In [1]:
import pandas as pd
import numpy as np
import spacy

In [2]:
nlp = spacy.load('en')

In [3]:
doc = nlp("Tea is healthy and calming, don't you think?")

In [4]:
print(f"Token \t\tLemma \t\tStopword".format('Token','Lemma','Stopword'))
print('-'*40)
for token in doc:
    print(f'{str(token)}\t\t{token.lemma_}\t\t{token.is_stop}')

Token 		Lemma 		Stopword
----------------------------------------
Tea		tea		False
is		be		True
healthy		healthy		False
and		and		True
calming		calm		False
,		,		False
do		do		True
n't		not		True
you		-PRON-		True
think		think		False
?		?		False


In [5]:
#Pattern Matching
from spacy.matcher import PhraseMatcher
matcher = PhraseMatcher(nlp.vocab, attr='LOWER')

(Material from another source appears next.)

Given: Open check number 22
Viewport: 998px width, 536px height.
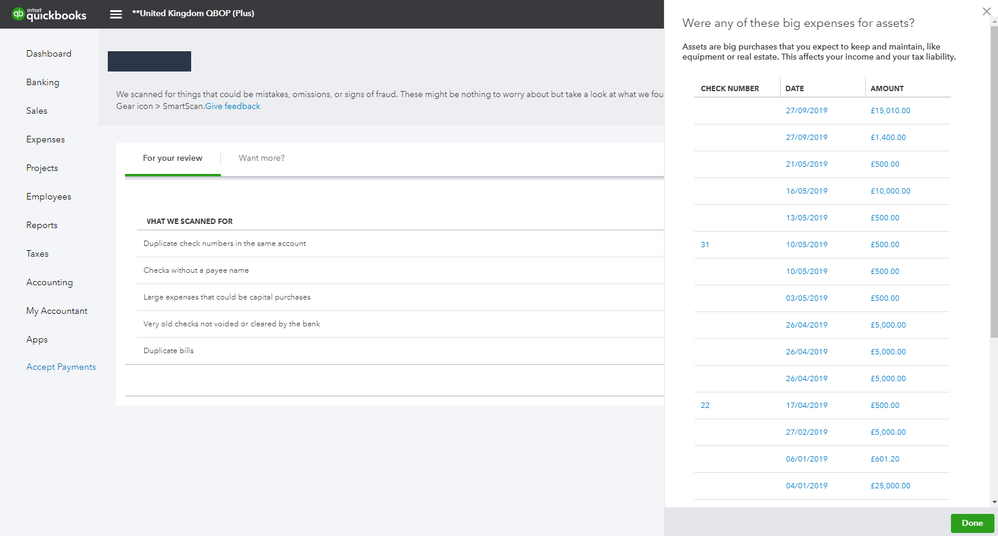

#The matcher is created using the vocabulary of your model. Here we're using the small English model you loaded earlier.
#Setting atrr='LOWER' will match the phrases on lowercased text. This provides case INSENSITIVE matching

In [6]:
#Create a list of terms to match in the text.
terms = ['Galaxy Note', 'iPhone 11', 'iPhone XS', 'Google Pixel']
patterns = [nlp(text) for text in terms]
matcher.add("TerminologyList", patterns)

In [7]:
#Then create a document from the text to search and use the phrase matcher to find where the terms occur in the text
text_doc = nlp("Glowing review overall, and some really interseting side-by-side"
               "photography tests pitting the iPhone 11 Pro against the "
               "Galaxy Note 10 Plus and last year's iphone XS and Google Pixel 3.")
matches = matcher(text_doc)
print(matches)

[(3766102292120407359, 16, 18), (3766102292120407359, 21, 23), (3766102292120407359, 29, 31), (3766102292120407359, 32, 34)]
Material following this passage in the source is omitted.